This past Sunday, gay parent and actress Jodie Foster accepted the Cecil B. De Mille Lifetime Achievement award at the Golden Globes. However, the award took a backseat, as Foster’s coming out speech took center stage and caused mixed reactions. Here is a snippet of Foster’s speech.
After saying that she is nervous and needs to put something out there, Foster joked to the audience, as stated on www.msnbc.msn.com, “I’m going to need your support on this. I am. . .single.”
After kidding around a bit more, Foster turned serious, resuming her speech.
“I already did my coming out about a thousand years ago, back in the Stone Age, in those very quaint days when a fragile young girl would open up to trusted friends and family, co-workers, and then gradually, proudly, to everyone who knew her, to everyone she actually met. But now, apparently, I’m told that every celebrity is expected to honor the details of their private life with a press conference, a fragrance, and a prime-time reality show,” as stated on www.thedailybeast.com.
Foster also addressed her two adolescent sons, Charles and Kit, who sat in the audience, an unusual occurence. The actress shares parenting duties with former partner Cydney Bernard, who she also thanked.
While some lauded Foster for coming out publicly including singer Ricky Martin and comedian Rosie O’Donnell, other people disagreed.
“I found her speech a weirdly defensive, self-rationalizing defense of the celebrity closet,” said the Village Voice columnist Michael Musto. “I think Jodie should have just said, ‘Yep, I’m gay,’ rather than try to justify the fact that she was in the glass closet while claiming she already did come out (meaning to everyone she meets),” Musto e-mailed to ABCNews.com, as stated on www.abcnews.go.com.
Deb Baer from the Huffington Post felt that Foster should have come out years ago, which may have helped other people, while Eric Sasson from the Wall Street Journal criticized the actress’ speech as “confrontational, defensive, disjointed,” as stated on www.msnbc.msn.com.
Applauding Foster’s speech, as stated on www.abcnews.go.com , GLAAD President Herndon Graddick expressed, “Given Jodie Foster’s lifetime of achievements, this is a significant moment for LGBT visibility. As more and more high-profile LGBT people like Jodie speak openly, those who do not accept LGBT people will continue to fall behind the times.”

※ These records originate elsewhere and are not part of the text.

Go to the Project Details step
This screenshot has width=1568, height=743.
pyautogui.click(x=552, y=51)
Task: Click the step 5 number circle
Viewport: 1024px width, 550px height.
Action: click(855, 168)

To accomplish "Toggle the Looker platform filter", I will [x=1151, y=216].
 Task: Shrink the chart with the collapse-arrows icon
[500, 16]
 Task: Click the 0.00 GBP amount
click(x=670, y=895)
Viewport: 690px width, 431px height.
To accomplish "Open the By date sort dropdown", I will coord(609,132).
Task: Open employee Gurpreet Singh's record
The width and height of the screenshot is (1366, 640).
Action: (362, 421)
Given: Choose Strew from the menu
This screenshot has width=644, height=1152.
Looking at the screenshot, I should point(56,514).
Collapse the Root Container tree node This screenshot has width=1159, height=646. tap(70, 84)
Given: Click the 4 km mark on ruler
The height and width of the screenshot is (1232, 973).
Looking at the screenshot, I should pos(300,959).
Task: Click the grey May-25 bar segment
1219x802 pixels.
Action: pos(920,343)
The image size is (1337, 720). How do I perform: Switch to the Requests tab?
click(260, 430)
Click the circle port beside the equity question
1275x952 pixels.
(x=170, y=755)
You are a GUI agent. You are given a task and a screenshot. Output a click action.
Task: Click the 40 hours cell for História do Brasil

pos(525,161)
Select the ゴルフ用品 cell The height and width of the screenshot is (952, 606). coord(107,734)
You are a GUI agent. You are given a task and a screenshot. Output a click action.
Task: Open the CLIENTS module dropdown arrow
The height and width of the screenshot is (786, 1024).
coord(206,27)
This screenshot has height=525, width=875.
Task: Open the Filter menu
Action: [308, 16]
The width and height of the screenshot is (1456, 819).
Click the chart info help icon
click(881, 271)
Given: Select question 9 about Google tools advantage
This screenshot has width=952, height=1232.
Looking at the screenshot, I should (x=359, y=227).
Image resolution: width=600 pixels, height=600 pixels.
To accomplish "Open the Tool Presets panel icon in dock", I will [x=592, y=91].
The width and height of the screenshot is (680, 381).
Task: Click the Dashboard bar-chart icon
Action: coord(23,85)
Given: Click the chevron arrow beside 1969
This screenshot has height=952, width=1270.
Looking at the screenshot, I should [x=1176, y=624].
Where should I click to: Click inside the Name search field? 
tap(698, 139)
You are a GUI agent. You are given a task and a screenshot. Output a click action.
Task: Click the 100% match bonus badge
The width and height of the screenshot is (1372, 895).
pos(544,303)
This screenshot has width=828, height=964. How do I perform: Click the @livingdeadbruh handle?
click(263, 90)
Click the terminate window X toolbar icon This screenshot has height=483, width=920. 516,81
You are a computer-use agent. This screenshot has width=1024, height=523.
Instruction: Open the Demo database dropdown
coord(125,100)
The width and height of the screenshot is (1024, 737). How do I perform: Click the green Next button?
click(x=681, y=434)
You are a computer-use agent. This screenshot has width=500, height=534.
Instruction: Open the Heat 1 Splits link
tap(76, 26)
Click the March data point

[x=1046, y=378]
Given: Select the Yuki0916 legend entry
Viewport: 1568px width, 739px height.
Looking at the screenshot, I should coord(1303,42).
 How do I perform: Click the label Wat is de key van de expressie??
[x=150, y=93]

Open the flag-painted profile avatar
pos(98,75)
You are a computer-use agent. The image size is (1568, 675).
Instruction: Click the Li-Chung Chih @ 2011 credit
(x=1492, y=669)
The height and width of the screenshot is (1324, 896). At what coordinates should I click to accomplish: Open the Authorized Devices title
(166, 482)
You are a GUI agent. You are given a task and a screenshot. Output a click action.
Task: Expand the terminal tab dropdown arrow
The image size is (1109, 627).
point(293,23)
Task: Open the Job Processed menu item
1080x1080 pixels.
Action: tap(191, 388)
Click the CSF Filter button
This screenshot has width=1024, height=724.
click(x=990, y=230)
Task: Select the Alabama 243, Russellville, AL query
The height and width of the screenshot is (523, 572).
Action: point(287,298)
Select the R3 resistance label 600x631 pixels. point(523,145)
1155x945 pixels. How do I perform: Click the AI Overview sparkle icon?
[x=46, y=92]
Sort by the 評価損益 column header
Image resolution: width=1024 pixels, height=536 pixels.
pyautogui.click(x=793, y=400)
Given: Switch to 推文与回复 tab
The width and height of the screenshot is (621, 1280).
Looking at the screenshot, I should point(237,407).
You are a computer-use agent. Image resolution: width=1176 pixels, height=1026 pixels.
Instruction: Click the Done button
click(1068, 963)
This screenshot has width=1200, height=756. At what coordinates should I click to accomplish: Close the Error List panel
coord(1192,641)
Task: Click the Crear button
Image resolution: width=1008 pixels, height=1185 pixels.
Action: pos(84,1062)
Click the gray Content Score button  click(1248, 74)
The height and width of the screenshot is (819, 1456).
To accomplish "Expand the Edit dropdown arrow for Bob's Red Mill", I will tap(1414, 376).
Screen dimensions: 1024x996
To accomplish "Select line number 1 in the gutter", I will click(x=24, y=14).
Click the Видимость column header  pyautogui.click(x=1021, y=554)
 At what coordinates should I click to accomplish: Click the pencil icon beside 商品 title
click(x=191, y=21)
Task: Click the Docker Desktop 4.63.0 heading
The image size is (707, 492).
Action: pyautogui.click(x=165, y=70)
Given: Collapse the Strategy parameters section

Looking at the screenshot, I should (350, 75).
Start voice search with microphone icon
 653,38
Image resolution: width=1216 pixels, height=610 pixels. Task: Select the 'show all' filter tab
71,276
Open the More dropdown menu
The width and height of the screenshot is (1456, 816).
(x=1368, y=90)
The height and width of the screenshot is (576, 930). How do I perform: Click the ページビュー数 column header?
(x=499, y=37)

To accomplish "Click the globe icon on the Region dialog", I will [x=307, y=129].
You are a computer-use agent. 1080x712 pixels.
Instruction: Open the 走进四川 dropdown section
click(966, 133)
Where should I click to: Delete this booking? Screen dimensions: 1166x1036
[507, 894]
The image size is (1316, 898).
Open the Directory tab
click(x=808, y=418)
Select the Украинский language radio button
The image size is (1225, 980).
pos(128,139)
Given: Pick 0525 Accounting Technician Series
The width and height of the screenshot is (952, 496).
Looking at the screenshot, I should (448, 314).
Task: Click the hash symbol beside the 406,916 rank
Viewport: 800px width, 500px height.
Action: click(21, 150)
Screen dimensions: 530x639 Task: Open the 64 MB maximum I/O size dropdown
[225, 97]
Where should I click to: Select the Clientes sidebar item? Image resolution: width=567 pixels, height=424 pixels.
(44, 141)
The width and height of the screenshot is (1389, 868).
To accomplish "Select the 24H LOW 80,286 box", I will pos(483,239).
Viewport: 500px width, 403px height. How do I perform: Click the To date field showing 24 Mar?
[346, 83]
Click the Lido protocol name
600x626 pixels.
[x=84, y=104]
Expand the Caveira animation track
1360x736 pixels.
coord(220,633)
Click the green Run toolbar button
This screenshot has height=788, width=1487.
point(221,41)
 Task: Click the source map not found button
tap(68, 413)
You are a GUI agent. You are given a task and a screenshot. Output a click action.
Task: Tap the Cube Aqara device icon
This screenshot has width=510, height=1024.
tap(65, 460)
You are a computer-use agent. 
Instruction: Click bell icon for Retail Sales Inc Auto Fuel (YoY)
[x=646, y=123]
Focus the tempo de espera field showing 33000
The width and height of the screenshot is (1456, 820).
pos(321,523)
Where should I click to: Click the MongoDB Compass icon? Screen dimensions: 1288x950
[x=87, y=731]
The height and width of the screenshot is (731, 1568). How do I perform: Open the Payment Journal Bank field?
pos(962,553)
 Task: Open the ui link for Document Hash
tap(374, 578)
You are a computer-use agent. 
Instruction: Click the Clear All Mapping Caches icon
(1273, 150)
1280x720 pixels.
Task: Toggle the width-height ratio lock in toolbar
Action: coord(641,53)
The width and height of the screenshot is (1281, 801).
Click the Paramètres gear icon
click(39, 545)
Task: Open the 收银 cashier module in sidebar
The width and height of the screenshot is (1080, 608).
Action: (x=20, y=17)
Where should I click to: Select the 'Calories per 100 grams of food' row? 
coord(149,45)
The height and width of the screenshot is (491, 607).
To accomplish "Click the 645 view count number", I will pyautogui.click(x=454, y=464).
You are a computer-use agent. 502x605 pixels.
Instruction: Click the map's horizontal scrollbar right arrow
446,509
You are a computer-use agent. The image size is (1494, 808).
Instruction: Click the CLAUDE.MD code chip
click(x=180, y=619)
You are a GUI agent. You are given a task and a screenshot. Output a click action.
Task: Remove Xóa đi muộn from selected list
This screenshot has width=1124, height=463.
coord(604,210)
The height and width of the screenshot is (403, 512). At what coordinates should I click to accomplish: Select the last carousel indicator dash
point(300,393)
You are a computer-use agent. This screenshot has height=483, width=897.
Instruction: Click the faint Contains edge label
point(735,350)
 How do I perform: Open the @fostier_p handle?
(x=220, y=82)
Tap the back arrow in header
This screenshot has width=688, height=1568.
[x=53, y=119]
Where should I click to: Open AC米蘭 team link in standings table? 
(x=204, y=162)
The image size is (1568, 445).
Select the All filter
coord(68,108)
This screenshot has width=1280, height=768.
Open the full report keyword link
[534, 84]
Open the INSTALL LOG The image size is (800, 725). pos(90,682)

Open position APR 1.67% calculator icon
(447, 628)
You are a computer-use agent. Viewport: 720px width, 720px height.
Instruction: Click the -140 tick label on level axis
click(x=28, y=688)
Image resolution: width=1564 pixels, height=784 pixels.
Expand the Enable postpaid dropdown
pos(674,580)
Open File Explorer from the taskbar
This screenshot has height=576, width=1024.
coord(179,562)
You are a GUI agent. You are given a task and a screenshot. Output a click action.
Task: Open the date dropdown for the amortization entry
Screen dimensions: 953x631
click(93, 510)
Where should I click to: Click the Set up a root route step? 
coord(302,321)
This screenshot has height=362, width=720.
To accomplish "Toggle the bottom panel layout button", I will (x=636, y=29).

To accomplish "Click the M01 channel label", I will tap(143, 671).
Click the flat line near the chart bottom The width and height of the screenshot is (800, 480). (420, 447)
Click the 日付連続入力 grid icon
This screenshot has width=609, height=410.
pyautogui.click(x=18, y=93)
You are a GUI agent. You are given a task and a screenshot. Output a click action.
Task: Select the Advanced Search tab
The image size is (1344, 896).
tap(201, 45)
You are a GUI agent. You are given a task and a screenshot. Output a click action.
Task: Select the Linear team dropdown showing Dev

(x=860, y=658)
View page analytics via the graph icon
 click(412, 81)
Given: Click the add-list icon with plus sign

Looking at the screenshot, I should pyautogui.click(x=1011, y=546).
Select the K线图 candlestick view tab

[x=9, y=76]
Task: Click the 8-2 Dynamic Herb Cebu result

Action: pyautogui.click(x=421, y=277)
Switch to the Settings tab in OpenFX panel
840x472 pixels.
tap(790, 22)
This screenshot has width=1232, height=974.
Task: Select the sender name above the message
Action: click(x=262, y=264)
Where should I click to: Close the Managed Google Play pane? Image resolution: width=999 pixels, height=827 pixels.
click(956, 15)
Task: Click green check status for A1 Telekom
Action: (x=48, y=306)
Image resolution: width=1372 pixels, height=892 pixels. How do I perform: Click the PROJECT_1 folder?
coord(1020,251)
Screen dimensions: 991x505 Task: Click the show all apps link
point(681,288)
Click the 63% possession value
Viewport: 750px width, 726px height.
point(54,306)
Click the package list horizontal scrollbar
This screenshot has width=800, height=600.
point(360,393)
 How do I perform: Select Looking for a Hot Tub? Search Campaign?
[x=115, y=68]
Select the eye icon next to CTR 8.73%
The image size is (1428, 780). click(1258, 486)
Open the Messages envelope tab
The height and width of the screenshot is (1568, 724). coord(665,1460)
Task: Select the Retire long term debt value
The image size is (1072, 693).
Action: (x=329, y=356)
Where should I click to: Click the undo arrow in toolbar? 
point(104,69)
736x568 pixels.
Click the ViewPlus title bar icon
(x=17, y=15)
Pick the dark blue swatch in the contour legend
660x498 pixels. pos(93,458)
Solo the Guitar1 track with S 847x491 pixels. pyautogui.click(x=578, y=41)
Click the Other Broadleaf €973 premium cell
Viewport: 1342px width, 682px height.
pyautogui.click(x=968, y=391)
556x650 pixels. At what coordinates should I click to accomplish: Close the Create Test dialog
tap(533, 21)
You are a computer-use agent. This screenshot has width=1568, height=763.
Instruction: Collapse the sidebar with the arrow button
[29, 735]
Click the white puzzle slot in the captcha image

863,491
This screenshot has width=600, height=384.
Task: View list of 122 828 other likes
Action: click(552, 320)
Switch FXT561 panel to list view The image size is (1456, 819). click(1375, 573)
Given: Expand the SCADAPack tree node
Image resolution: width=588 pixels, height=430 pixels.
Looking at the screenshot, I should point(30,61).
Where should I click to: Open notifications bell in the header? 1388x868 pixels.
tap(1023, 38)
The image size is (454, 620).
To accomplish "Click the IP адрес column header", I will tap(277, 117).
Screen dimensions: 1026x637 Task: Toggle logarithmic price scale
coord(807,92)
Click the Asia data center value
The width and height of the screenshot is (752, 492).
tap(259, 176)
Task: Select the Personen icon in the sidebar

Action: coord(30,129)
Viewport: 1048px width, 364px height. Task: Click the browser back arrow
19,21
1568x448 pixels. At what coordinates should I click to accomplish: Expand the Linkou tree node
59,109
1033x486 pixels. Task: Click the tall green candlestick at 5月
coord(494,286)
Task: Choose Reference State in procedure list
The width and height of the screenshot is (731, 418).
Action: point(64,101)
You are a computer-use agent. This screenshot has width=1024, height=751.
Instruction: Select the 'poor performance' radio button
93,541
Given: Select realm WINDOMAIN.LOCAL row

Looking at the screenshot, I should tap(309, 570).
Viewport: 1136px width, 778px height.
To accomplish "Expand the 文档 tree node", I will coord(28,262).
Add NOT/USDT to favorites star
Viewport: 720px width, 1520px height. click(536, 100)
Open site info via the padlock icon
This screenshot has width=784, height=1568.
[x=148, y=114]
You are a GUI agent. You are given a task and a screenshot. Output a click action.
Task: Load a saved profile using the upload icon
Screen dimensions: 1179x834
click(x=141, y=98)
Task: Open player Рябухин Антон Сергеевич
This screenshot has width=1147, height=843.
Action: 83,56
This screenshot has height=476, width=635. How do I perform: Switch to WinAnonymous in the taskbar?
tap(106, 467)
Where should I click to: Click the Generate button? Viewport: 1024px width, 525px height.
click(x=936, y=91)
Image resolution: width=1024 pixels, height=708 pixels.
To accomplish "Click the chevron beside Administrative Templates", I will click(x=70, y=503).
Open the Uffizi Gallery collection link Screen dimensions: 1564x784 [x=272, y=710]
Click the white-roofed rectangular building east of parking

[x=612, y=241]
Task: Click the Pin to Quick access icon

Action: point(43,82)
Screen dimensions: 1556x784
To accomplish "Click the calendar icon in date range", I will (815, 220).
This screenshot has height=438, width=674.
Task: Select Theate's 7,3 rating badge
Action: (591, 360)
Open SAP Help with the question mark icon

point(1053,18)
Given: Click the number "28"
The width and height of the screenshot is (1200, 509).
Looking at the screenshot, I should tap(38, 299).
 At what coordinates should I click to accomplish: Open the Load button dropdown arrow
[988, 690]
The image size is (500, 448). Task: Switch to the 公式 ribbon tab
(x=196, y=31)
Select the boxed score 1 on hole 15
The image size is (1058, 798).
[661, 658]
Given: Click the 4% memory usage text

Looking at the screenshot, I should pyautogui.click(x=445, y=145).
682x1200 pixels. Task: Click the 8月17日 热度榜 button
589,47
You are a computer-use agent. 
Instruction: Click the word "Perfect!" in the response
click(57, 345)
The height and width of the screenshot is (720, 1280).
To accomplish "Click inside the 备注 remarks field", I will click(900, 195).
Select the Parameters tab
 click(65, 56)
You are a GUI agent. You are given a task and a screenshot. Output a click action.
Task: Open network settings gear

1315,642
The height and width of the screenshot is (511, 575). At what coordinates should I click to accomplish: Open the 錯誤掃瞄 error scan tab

Fred Sainz from the Human Rights Campaign supported Foster, telling Jocelyn Noveck from the Associated Press, "No doubt, she was partly speaking in code, and she may never have wrapped her words around the fact that she is a lesbian. But everyone watching clearly understood that she was communicating to people that she is gay. She is to be congratulated, no matter how awkward or inarticulate it may have seemed to some. It took an awful lot of courage."